Set out every line of the material below as a numbered list, omitting the blank lines.

Records from a dataset ->
————

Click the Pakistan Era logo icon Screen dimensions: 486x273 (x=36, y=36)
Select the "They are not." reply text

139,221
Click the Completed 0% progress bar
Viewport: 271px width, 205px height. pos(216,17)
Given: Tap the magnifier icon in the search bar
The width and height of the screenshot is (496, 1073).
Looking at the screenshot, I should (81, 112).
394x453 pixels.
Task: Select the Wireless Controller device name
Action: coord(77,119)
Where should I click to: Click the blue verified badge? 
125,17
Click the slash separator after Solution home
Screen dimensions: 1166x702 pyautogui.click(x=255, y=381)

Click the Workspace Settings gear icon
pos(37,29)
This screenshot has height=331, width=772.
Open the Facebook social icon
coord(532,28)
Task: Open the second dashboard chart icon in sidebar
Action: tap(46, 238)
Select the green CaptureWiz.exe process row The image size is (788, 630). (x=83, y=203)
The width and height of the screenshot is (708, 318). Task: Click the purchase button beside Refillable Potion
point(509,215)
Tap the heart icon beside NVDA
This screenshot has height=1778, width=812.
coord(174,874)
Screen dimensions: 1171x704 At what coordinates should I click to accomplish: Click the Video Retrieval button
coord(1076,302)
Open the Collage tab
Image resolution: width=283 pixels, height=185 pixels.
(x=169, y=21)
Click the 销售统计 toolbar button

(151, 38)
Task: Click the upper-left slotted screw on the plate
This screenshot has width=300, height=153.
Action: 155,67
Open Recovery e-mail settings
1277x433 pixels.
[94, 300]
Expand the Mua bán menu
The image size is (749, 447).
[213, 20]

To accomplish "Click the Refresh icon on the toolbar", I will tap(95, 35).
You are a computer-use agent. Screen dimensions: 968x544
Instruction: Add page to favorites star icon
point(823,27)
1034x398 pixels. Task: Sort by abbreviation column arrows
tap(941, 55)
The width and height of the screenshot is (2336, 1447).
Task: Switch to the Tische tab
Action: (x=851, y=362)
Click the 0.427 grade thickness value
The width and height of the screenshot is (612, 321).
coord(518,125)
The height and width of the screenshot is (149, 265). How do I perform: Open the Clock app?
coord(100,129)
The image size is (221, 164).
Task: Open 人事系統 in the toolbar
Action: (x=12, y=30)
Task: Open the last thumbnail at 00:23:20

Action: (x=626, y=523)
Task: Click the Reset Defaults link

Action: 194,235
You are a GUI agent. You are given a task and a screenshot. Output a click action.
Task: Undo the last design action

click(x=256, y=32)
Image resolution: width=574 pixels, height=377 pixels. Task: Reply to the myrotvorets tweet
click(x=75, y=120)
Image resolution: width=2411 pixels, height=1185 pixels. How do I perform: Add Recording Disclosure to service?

————

Result for this task ->
1. Click the Pakistan Era logo icon Screen dimensions: 486x273 (x=36, y=36)
2. Select the "They are not." reply text
3. 139,221
4. Click the Completed 0% progress bar
5. Viewport: 271px width, 205px height. pos(216,17)
6. Given: Tap the magnifier icon in the search bar
7. The width and height of the screenshot is (496, 1073).
8. Looking at the screenshot, I should (81, 112).
9. 394x453 pixels.
10. Task: Select the Wireless Controller device name
11. Action: coord(77,119)
12. Where should I click to: Click the blue verified badge? 
13. 125,17
14. Click the slash separator after Solution home
15. Screen dimensions: 1166x702 pyautogui.click(x=255, y=381)
16. Click the Workspace Settings gear icon
17. pos(37,29)
18. This screenshot has height=331, width=772.
19. Open the Facebook social icon
20. coord(532,28)
21. Task: Open the second dashboard chart icon in sidebar
22. Action: tap(46, 238)
23. Select the green CaptureWiz.exe process row The image size is (788, 630). (x=83, y=203)
24. The width and height of the screenshot is (708, 318). Task: Click the purchase button beside Refillable Potion
25. point(509,215)
26. Tap the heart icon beside NVDA
27. This screenshot has height=1778, width=812.
28. coord(174,874)
29. Screen dimensions: 1171x704 At what coordinates should I click to accomplish: Click the Video Retrieval button
30. coord(1076,302)
31. Open the Collage tab
32. Image resolution: width=283 pixels, height=185 pixels.
33. (x=169, y=21)
34. Click the 销售统计 toolbar button
35. (151, 38)
36. Task: Click the upper-left slotted screw on the plate
37. This screenshot has width=300, height=153.
38. Action: 155,67
39. Open Recovery e-mail settings
40. 1277x433 pixels.
41. [94, 300]
42. Expand the Mua bán menu
43. The image size is (749, 447).
44. [213, 20]
45. To accomplish "Click the Refresh icon on the toolbar", I will tap(95, 35).
46. You are a computer-use agent. Screen dimensions: 968x544
47. Instruction: Add page to favorites star icon
48. point(823,27)
49. 1034x398 pixels. Task: Sort by abbreviation column arrows
50. tap(941, 55)
51. The width and height of the screenshot is (2336, 1447).
52. Task: Switch to the Tische tab
53. Action: (x=851, y=362)
54. Click the 0.427 grade thickness value
55. The width and height of the screenshot is (612, 321).
56. coord(518,125)
57. The height and width of the screenshot is (149, 265). How do I perform: Open the Clock app?
58. coord(100,129)
59. The image size is (221, 164).
60. Task: Open 人事系統 in the toolbar
61. Action: (x=12, y=30)
62. Task: Open the last thumbnail at 00:23:20
63. Action: (x=626, y=523)
64. Task: Click the Reset Defaults link
65. Action: 194,235
66. You are a GUI agent. You are given a task and a screenshot. Output a click action.
67. Task: Undo the last design action
68. click(x=256, y=32)
69. Image resolution: width=574 pixels, height=377 pixels. Task: Reply to the myrotvorets tweet
70. click(x=75, y=120)
71. Image resolution: width=2411 pixels, height=1185 pixels. How do I perform: Add Recording Disclosure to service?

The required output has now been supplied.